DeFi — Decentralized Finance|An Emerging Alternative to the Global Financial System with MakerDao & Compound
Problems with Legacy Financial System
In 2017, The Global Findex Database stated that there are about 1.7 billion adults who remain unbanked around the globe.
Although the current global financial system has created massive wealth, it is inefficient and centralized as only specific groups of people and populations who are properly connected are able to benefit from it; resulting in a rise of wealth inequality.
Fortunately, constant technological advancement and their rapid adoption has catalysed a shift towards a new decentralized financial system.
· Internet — Created the foundation for global communication. Democratized access to information. In Jan 2019, 57% of the global population, or 4.38 billion people were using the Internet.
· Rise of Smartphones — Resulted in devices becoming more affordable over time. 67% of the global population has a mobile phone.
· Digital Banking — Users are more familiarized with handling their finances online. Digital banking users estimated to reach 3 billion by 2021, representing 1 in 2 global adult population
· Bitcoin & Blockchain — The emergence of Bitcoin and blockchain technology reshaped what financial systems could be like in the future.
What is Decentralized Finance?
Decentralized Finance or DeFi for short is a new innovative decentralized infrastructure for the financial system is being built on public blockchains like Bitcoin and Ethereum.

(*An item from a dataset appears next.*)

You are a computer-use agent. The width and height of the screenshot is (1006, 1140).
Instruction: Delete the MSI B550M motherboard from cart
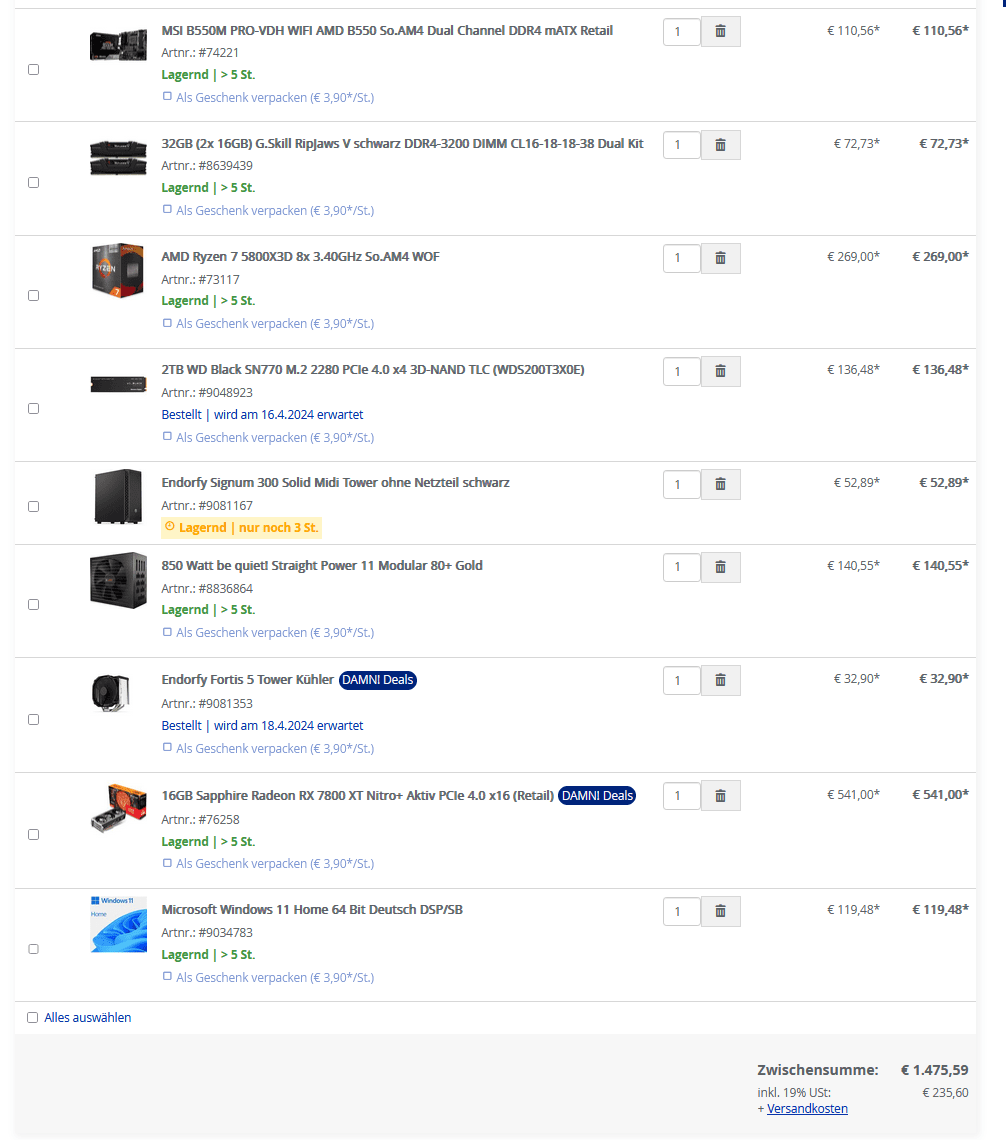(720, 31)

Other than just being a cryptocurrency, Bitcoin and Ethereum are open source networks that can be used as a foundation to build smart contracts which can decentralize economic activity using. With Blockchain boasting features such as being decentralized, transparent and programmable, it would bring about wider global access to financial services, much more affordable cross-border payments and better convenience once it is adopted by the mass market.
MakerDAO and Compound
MakerDAO and Compound are the 2 emerging services that have the potential to disrupt the current financial system and lay down the pipeline for the new and innovative open financial system — Decentralized Finance.
A user has to open a Collateralized Debt Position (CDP)with MakerDAOO before they are able to receive DAI, a collateralized stablecoin which is pegged to the USD. A CDP is basically a smart contract in which the Ether that you have collateralized is held. The main difference between DAI and other stablecoins (eg. Tether or USDC) is that DAI is decentralized and built using smart contracts on Ethereum.
The compound is a protocol built on the Ethereum blockchain that establishes money markets, where a pool of tokens has algorithmically derived interest rates based on the supply and demand of the tokens. Suppliers (borrowers) of an asset interact directly with the protocol, earning (paying) a floating interest rate, without having to negotiate terms such as maturity, or collateral with a counterparty.
The process is simple and straightforward:
1. Create a MakerDAO CDP and locked an initial sum of Ether into the CDP
2. Generate DAI at a predetermined Annual Percentage Rate (APR) from the CDP
3. Transfer the DAI to the Compound dApp and earn interest
This is the future of DeFi where businesses, projects or people who needs capital can borrow these accessible funds easily while the suppliers (borrowers) of these funds are able to earn interest, making it a win-win situation.